Aside from the tense tedium of forced blandness, all that self-censorship accomplishes is to paper over conflicts and differences everyone knows or suspects are there anyway. Nothing gets resolved.

To the contrary, self-censorship enables bad ideas. Unchallenged year after year, the stupid people at the table return to their stupid homes as confident as ever in their stupid opinions, no matter how indefensible.

We are seeing the no-politics dictum play itself out with increasing frequency on a national level, with dismaying implications for freedom of expression.

This week we’re talking about “Duck Dynasty,” a reality TV show I haven’t watched. Phil Robertson, the ZZ Top-bearded patriarch of a Louisiana clan who struck it rich with a gadget that calls ducks, is the show’s star. He’s also a hick. Like many other hicks, Robertson holds stupid opinions about gays and blacks, which he expressed in media interviews.

After people complained about Robertson’s stupid thoughts, A&E “suspended” Robertson. He may or may not come back to the show.

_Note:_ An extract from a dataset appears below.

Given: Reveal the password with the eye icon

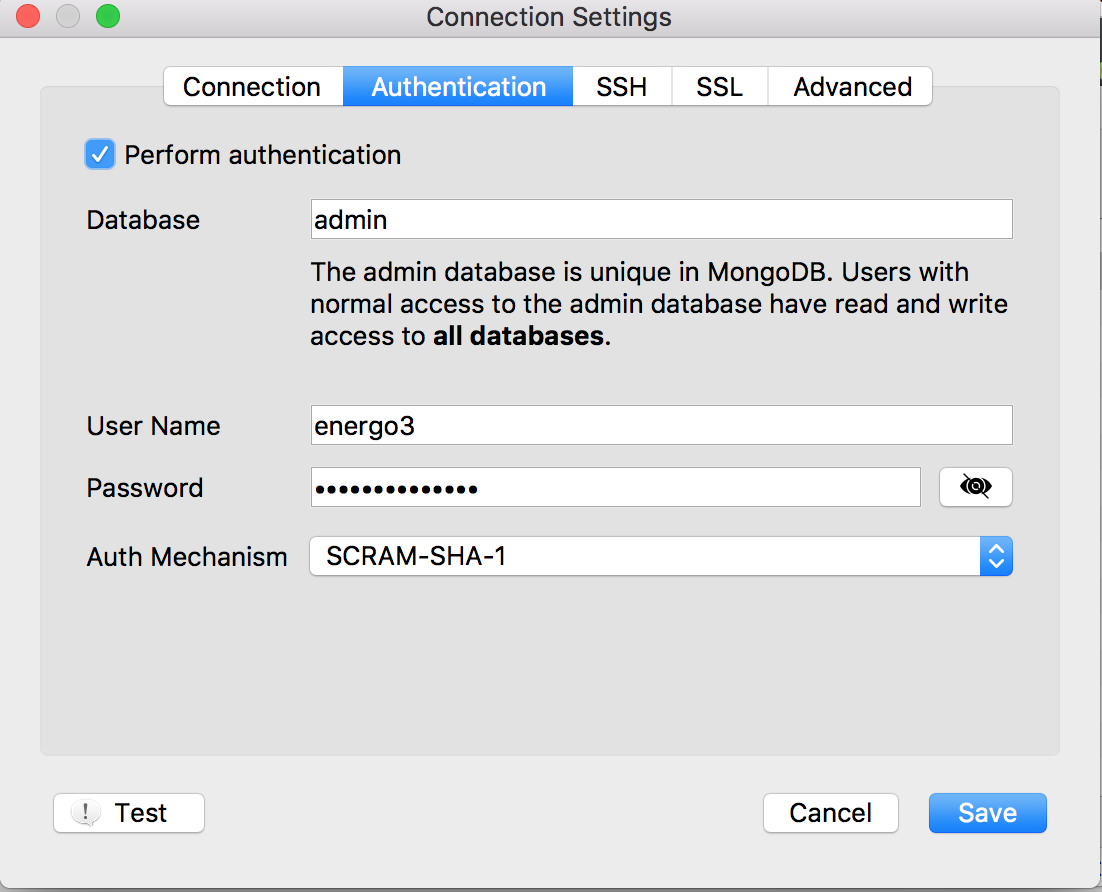Looking at the screenshot, I should coord(975,487).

Right-wingers, including ferret-faced Louisiana Governor Bobby Jindal and intellectual beacon Sarah Palin, played to their bigoted Republican base, issuing strident electronic missives decrying Robertson’s maybe-firing on the grounds of free speech. MSNBC and other Democratic Party mouthpieces responded in kind with a talking point that many Americans remember conservatives using against lefties during the Bush years: the First Amendment doesn’t guarantee you the right not to be fired.

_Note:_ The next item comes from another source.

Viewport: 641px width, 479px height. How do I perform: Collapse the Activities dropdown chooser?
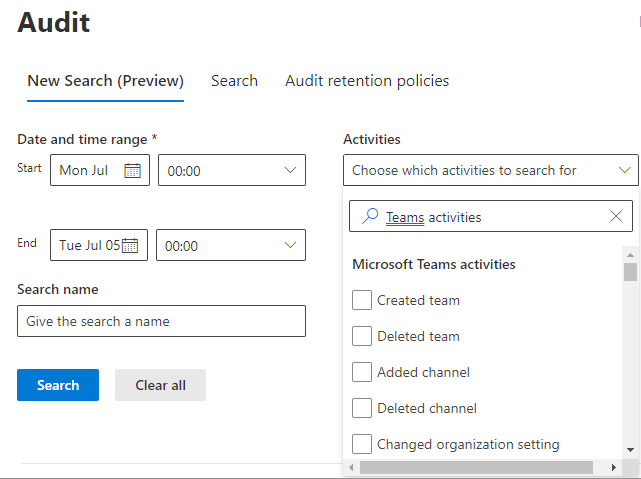point(624,171)
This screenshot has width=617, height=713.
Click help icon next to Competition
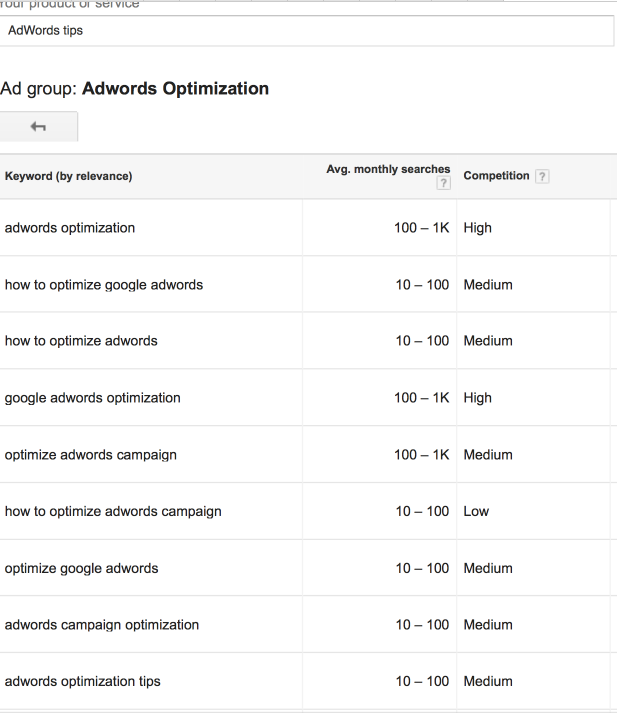tap(542, 176)
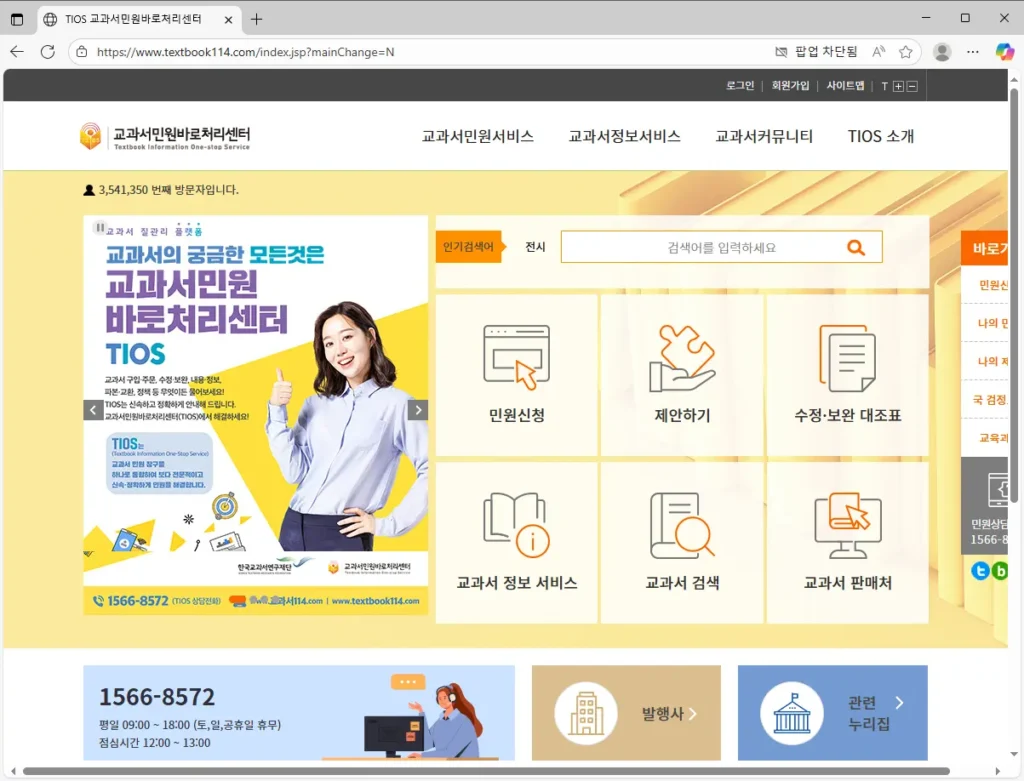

“Yes, everyone is entitled to express his or her views,” Jill Filipovic wrote in The Guardian. “Not everyone is entitled to keep their jobs, though, if they decide to express views that are entirely odious and potentially costly to their employer.”

The same (used to be right-wing) left-wing talking point, cacophonously defending the capitalist “right” of bosses to shut up their workers, cropped up all over mainstream liberal outlets.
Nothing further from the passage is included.